Image source: Getty Images
When researching dividend stocks to buy, I think it's important to strike a balance between high yields and reliability. Earnings coverage, a strong track record, and good cash flow help ensure dividends are paid.
Consider the following two popular UK companies: ITV (LSE:ITV) and HSBC (LSE:HSBA).
One of the main British broadcasters
Who doesn't love ITV? Corrie, Love Island, Misomer Murders – it's got it all. As one of the UK's largest media networks, it produces and broadcasts engaging content through its ITV Studios and Media & Entertainment segments.
With a share price of 70p and a market capitalization of £2.8bn, it's right in the middle of the FTSE 250 – and up. Its balance sheet is solid and has considerable debt coverage. A debt-to-equity ratio of 42.6% is backed by £323m in operating income and £340m in cash, more than enough to cover its interest payments.
But like any company, ITV is not without risks. While the broadcaster has done well in the transition to digital broadcasting, it faces stiff competition from companies such as Netflix and amazon. It lacks the Hollywood-style budget to compete with these large American entities, and advertising revenue from traditional broadcasting is drying up. In the event of an economic downturn, profits could fall if users prioritize basic survival over ITVX's ad-free premium subscription fees.
But what interests me most about this stock is the dividend yield of 6.9%. I already own ITV shares, so I'm already excited about the 3.3p dividend which was confirmed to be paid on 23 May. Although the payout ratio is quite high (96%), ITV has more than enough free cash flow to cover it. And aside from the cut during Covid, dividends have been paid consistently for a decade.

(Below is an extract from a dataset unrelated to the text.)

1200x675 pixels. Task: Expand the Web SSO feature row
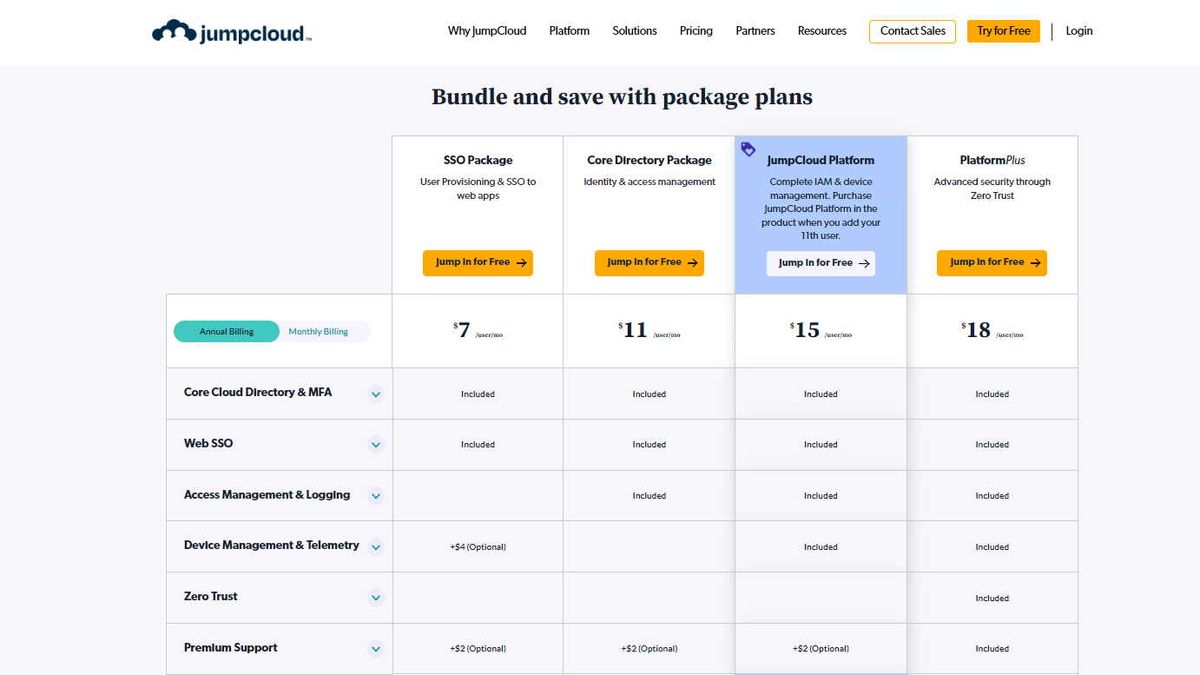click(x=376, y=444)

That checks the reliability box for me.
A leading British banker
HSBC (LSE:HSBA) is another top-tier dividend payer that has served me well recently. Like ITV, Covid disrupted its reliable and consistent payment schedule. However, it took a little longer to get back on track, as it only made two regular payments instead of the usual four in 2021 and 2022.

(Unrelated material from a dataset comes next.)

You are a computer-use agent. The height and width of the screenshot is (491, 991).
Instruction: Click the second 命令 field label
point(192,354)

But in 2023 it came back strong, reinstating quarterly payments and raising its dividend from 4.5% to 6.9%. This figure jumped again to 7.8% in the first quarter of 2024, but has since returned to 7%. However, analysts predict that the dividend yield will continue to rise, possibly reaching 9% in 2025.
However, remember: dividends are generally implemented as an incentive to invest. The implication is that investors might look elsewhere if it weren't for the dividend. I think this is particularly true for bank stocks, especially considering the reputational fallout from the 2008 financial crisis.
Needless to say, the banks didn't exactly win over the public during that debacle.
In today's unstable economic climate, those same risks are keeping cautious investors at bay. This may be one of the reasons why banks pay such attractive dividends. Therefore, it is worth carefully evaluating economic conditions and individual risk appetite when considering investing in banks.
Personally, I like HSBC because its international reach means it is less exposed to localized risks. Some banks make people want to point fingers at them, but HSBC gets a solid thumbs up from me.